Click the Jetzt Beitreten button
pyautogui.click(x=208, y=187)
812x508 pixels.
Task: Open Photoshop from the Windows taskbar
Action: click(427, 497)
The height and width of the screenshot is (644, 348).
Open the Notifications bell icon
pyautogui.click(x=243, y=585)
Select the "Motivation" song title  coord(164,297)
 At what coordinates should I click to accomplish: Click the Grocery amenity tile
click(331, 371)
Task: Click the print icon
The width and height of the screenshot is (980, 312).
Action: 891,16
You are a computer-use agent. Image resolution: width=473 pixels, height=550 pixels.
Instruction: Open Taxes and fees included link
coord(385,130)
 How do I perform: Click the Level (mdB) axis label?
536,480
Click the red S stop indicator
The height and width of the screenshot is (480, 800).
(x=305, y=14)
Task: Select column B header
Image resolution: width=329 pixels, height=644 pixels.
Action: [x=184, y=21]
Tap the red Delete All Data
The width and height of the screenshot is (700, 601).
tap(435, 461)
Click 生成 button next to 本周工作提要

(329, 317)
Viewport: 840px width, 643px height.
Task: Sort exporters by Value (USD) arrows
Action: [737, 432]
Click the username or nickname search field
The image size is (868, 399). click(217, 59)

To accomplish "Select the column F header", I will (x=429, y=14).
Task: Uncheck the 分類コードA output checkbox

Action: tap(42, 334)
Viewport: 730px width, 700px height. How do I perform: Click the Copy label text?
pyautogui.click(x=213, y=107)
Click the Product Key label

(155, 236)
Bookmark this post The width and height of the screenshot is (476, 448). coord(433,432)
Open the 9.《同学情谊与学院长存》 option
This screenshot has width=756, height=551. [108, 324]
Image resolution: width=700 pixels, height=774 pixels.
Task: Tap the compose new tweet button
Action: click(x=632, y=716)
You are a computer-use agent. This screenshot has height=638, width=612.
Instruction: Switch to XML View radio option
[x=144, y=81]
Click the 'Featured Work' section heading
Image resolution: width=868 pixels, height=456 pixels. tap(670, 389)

# SET EXERCISE:
Please copy the entries above as a numbered list, everything from the line containing "At what coordinates" down to and including the line containing "coord(385,130)", leaving out any blank lines.

# FULL SOLUTION:
1.  At what coordinates should I click to accomplish: Click the Grocery amenity tile
2. click(331, 371)
3. Task: Click the print icon
4. The width and height of the screenshot is (980, 312).
5. Action: 891,16
6. You are a computer-use agent. Image resolution: width=473 pixels, height=550 pixels.
7. Instruction: Open Taxes and fees included link
8. coord(385,130)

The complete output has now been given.